La durée, plus longue que prévu, de la fermeture des frontières et l'intensité de la crise économique qui va probablement se traduire par une récession mondiale en 2020 expliquent cette révision des prévisions. IATA estime en effet que les "sévères restrictions de voyages ne seront pas levées avant trois mois".
Et la reprise n'est pas pour demain. Alors qu'elle tablait jusqu'ici sur une courbe en "V" avec une forte chute d'activité suivie d'un rebond tout aussi rapide, IATA s'attend désormais à une reprise "graduelle", a expliqué son chef économiste, Brian Pearce, qui n'est pas attendue avant 2021. En cause, "l'impact de la récession mondiale sur l'emploi et la confiance". Réduite de 65% au deuxième trimestre, la capacité des compagnies aériennes mesurée en sièges-kilomètres offerts ne sera pas encore revenue en fin d'année au niveau espéré avant crise.
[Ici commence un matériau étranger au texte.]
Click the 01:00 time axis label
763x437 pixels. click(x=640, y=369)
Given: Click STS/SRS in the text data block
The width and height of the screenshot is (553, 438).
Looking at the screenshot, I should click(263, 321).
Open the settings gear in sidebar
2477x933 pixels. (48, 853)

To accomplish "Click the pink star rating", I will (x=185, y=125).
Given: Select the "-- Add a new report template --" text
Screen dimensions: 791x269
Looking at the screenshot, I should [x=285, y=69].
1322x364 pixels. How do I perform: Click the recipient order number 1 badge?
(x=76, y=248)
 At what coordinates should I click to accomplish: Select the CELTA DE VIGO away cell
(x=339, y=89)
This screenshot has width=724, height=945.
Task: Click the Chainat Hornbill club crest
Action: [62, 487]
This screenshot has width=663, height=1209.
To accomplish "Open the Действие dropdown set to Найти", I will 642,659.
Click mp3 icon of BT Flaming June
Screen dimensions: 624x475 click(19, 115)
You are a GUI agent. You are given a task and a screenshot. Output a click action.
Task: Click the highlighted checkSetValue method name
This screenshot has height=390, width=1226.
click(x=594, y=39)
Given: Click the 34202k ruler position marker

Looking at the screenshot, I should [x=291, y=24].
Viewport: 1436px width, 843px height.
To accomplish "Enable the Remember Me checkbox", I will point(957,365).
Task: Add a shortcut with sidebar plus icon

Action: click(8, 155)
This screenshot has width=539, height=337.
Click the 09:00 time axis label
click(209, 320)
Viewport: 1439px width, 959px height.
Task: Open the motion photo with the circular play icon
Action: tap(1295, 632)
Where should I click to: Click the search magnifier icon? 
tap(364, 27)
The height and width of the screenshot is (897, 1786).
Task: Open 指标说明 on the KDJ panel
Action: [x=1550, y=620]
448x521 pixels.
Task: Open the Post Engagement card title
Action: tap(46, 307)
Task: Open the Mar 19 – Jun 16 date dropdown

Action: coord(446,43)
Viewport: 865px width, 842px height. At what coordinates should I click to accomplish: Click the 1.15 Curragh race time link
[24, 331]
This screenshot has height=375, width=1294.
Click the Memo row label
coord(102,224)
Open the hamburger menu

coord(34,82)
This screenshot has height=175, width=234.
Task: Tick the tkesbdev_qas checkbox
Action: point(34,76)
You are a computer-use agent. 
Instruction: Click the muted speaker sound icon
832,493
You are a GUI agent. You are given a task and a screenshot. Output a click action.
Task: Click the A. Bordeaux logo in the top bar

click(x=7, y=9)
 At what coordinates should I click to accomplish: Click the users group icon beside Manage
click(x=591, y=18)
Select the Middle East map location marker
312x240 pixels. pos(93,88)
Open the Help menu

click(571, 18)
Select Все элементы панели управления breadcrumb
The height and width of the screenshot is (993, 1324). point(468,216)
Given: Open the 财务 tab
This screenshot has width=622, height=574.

La baisse devrait encore être de 10% au quatrième trimestre.
Problème, les compagnies aériennes sont dans une situation d'urgence.
Sortant de la saison hivernale - une période de basse saison consommatrice de cash -, et privées de rentrées d'argent frais liées habituellement aux prises de réservation pour la saison d'été, les compagnies manquent cruellement de liquidités. Selon une note publiée la semaine dernière par CAPA Aviation, un cabinet de consultants spécialisé dans le transport aérien, la plupart des compagnies aériennes risquent d'être en faillite fin mai. Une compagnie moyenne a deux mois de trésorerie dans les caisses, précise IATA.
Ce dernier appelle à nouveau les États à intervenir rapidement, que ce soit sous la forme d'aides directes, de prêts, de garanties de prêts, ou encore d'allègements d'impôts de charges sociales.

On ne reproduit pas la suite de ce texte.